### Source passage:
At the end of January 2014, we looked at the problem of deflation and in particular at the fortunes of Japan, as its CPI was rising. As the blog explained, the Japanese economy, rather than being plagued by high inflation has been plagued by deflation and many suggest this is even worse.

In December 2013, Japan’s core consumer prices were growing faster than expected. The data gave the economy a much needed boost, following increases in government spending aimed at stimulating aggregate demand. This in turn pushed up prices, such that they achieved their fastest rate of growth in 5 years. Now, more recent date from May 2014 shows that the trend has continued. Prices in Japan have now increase at their fastest rate in 23 years, rising 3.2% and beating the forecasts of 3.1%. This means that prices have no risen in Japan for 11 consecutive months. Numerous policies have contributed towards this impressive trend for an economy plagued by deflation for 2 decades. Boosts in the money supply, increases in government spending, a rise in sales tax are just some of the contributing factors.

Although the economy is certainly over the problem of deflation, some are now concerned that such price rises may reduce consumer spending. An ironic twist, given that barely a year ago the concern about low consumer spending was due to deflation. The next 12 months will be a key indicator of how consumers will respond to this unusual inflation data – after all inflation and high prices have been pretty uncommon. The following articles consider the update on the Japanese economy.

Japan inflation rate hits 23 year high (including video) BBC News (30/5/14)

### Task prompt:
Copy the passage on inflation in Japan word for word, from its first line through its last.

### Dataset content:
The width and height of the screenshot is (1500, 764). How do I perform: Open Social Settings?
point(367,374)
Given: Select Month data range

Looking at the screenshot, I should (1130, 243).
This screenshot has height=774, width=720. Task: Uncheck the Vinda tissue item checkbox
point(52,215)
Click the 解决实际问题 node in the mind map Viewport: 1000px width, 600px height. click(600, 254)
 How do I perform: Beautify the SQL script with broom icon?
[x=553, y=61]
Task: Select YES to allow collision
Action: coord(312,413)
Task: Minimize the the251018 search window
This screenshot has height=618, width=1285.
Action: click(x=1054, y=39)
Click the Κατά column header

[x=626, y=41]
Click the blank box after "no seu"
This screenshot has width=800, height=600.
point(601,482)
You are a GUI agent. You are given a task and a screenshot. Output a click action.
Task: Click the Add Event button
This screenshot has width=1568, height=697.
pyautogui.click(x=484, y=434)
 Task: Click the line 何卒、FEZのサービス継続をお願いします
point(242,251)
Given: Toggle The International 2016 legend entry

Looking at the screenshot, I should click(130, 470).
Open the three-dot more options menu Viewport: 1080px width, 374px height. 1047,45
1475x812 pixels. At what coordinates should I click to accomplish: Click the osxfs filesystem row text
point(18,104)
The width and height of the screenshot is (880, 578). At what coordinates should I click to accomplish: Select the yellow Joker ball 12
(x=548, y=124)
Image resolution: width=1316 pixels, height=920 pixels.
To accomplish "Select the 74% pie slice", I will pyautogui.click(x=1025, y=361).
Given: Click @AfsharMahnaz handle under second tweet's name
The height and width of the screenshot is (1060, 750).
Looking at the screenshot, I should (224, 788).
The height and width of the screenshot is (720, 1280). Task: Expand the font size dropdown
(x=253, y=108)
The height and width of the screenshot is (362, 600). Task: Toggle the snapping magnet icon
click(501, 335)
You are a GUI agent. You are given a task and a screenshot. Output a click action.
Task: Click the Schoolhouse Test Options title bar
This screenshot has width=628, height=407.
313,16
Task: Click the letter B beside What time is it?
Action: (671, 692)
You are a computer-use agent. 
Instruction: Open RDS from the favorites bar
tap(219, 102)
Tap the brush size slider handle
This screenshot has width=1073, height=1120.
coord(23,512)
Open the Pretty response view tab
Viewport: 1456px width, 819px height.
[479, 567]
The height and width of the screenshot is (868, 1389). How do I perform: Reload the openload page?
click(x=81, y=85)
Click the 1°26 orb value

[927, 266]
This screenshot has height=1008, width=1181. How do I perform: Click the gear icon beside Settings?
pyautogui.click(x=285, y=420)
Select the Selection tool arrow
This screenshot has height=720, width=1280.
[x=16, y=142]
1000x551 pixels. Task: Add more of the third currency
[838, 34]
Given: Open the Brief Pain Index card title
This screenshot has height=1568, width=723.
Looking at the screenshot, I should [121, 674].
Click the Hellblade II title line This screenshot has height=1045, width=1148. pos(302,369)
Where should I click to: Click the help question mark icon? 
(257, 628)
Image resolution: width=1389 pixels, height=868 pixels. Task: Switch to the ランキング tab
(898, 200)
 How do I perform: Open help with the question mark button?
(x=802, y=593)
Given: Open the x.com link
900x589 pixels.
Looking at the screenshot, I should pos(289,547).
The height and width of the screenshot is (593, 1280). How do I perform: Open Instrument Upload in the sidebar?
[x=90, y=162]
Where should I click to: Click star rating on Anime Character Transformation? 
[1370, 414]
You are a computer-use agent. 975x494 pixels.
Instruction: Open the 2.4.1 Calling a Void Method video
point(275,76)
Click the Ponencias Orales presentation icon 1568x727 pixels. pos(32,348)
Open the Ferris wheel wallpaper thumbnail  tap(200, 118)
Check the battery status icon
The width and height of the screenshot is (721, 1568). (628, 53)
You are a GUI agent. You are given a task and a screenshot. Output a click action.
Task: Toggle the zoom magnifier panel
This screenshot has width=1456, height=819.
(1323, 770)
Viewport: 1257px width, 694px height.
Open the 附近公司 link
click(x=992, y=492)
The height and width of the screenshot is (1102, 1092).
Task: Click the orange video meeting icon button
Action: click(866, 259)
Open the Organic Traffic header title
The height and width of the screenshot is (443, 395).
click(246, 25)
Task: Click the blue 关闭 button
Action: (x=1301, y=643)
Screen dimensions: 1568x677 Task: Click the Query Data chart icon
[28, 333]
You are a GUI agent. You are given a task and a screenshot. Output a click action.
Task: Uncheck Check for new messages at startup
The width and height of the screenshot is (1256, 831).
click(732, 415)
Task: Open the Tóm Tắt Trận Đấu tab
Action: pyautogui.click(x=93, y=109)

### Full response:
At the end of January 2014, we looked at the problem of deflation and in particular at the fortunes of Japan, as its CPI was rising. As the blog explained, the Japanese economy, rather than being plagued by high inflation has been plagued by deflation and many suggest this is even worse.

In December 2013, Japan’s core consumer prices were growing faster than expected. The data gave the economy a much needed boost, following increases in government spending aimed at stimulating aggregate demand. This in turn pushed up prices, such that they achieved their fastest rate of growth in 5 years. Now, more recent date from May 2014 shows that the trend has continued. Prices in Japan have now increase at their fastest rate in 23 years, rising 3.2% and beating the forecasts of 3.1%. This means that prices have no risen in Japan for 11 consecutive months. Numerous policies have contributed towards this impressive trend for an economy plagued by deflation for 2 decades. Boosts in the money supply, increases in government spending, a rise in sales tax are just some of the contributing factors.

Although the economy is certainly over the problem of deflation, some are now concerned that such price rises may reduce consumer spending. An ironic twist, given that barely a year ago the concern about low consumer spending was due to deflation. The next 12 months will be a key indicator of how consumers will respond to this unusual inflation data – after all inflation and high prices have been pretty uncommon. The following articles consider the update on the Japanese economy.

Japan inflation rate hits 23 year high (including video) BBC News (30/5/14)